Deux jours avant le mercredi des Cendres, les évêques d’Haïti encouragent les fidèles du pays à emprunter un chemin de pénitence et à devenir artisans de paix. Face à «l’horreur des violences», le peuple haïtien pourra retrouver la force de se relever dans le Christ ressuscité, assurent-ils.
Jean-Benoît Harel – Cité du Vatican
Dans la nuit du 14 février 2025, une jeune mère est morte de chagrin. Plus tôt dans la journée, des membres d’un gang à Kenscoff, au sud de Port-au-Prince, l’ont obligé à jeter son bébé de deux mois dans un feu. Elle a refusé: les bandits ont pris son nourrisson et l’ont jeté eux-mêmes dans les flammes. Un épisode dramatique symptomatique du contexte de violence que connaît le pays en proie au bon vouloir des gangs armés.
Dans leur message de Carême publié lundi 3 mars, les évêques haïtiens ont mentionné cet «acte odieux», et demandé à la justice d’agir contre les auteurs de telles «atrocités». S’identifiant au peuple d’Israël, victime dans le livre de l’Exode de l’oppression des Égyptiens, ils assurent vivre «une période où le mal semble déchaîné, où le sang des innocents crie vers le ciel».
Pour eux, dans un tel contexte, le temps du Carême est d’abord «un vrai chemin de pénitence», car «l’ampleur du mal qui nous frappe nous oblige à un profond examen de conscience». Dans ce climat de violence généralisée, ils invitent chaque Haïtien à s’interroger: «ai-je laissé l’indifférence ou la peur m’empêcher d’être un artisan de paix? Ai-je contribué, par mes choix, à renforcer l’injustice qui gangrène notre pays?».
Les évêques pointent notamment les responsabilités de ceux qui «ont le pouvoir et l’autorité pour les mettre hors d’état de nuire», et ne le faisant pas, se rendent «complices de leurs horreurs».
Se tourner vers le Christ et construire
Devant «l’horreur des violences, la tyrannie des groupes armés et l’indifférence ou l’impuissance de ceux qui devraient garantir la justice et la paix», la conférence épiscopale du pays se tourne vers le Christ. «Notre peuple, aujourd’hui pourchassé et meurtri, peut retrouver dans le Christ ressuscité la force de se relever», écrivent-ils.
Car l’espérance, au cœur de l’année jubilaire, «ne consiste pas à attendre passivement que le mal disparaisse», mais au contraire poursuivent les évêques, elle «est un appel à construire, dans la foi et la justice, une société où la vie est respectée, où le droit prime sur la force brutale, où chacun se sent responsable du bien commun».

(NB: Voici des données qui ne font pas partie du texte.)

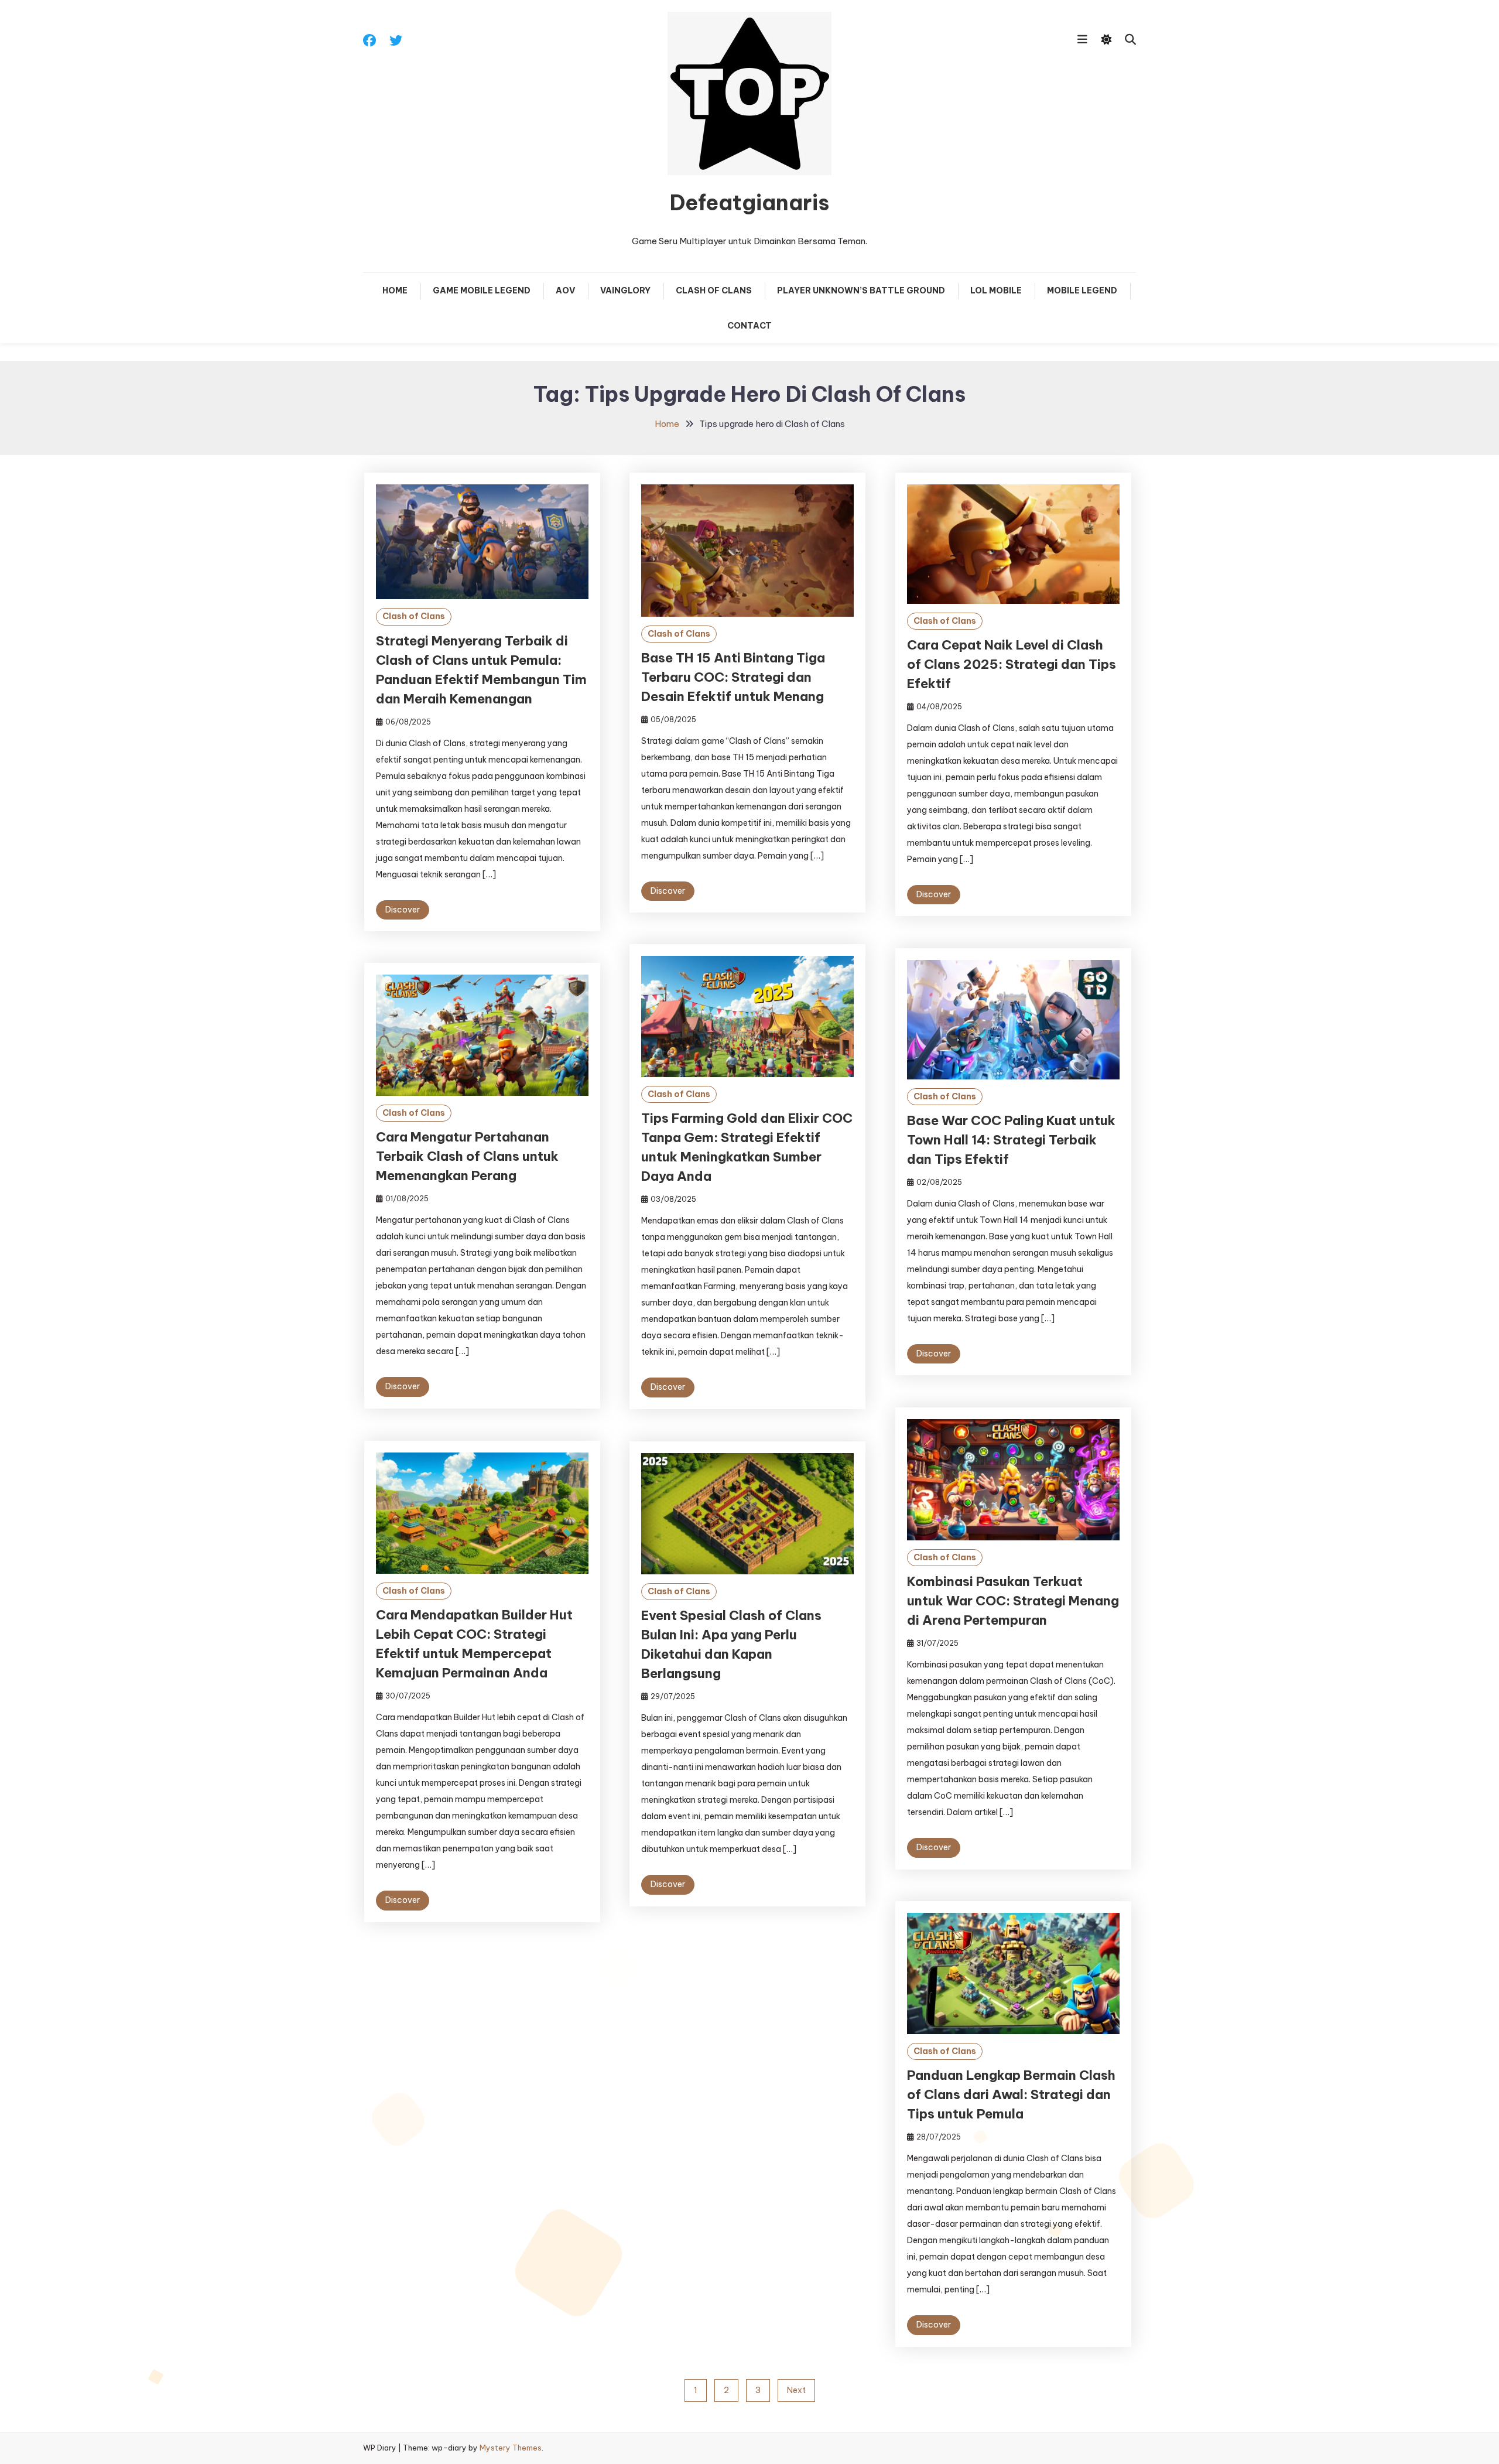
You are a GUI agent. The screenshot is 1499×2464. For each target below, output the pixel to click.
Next (796, 2390)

Chaque baptisé est ainsi appelé à vivre ce Carême comme «un temps de combat spirituel et d’engagement concret». D’abord en criant «vers Dieu avec insistance», dans les églises qui deviendront alors des «lieux de supplication pour la paix». Ensuite, par l’aide concrète et matérielle des victimes de ce contexte difficile que connaît le pays depuis plusieurs années. «Soyons, chacun pour l’autre, la main qui relève, la voix qui secourt!», implorent-ils.
Depuis des années, Haïti connait la violence des gangs armés, un phénomène que les dirigeants successifs ne parviennent pas à contrer. Au moins 20 personnes ont été tuées dans la nuit du 24 au 25 février dans un quartier de la capitale du pays au cours d’une attaque de gangs.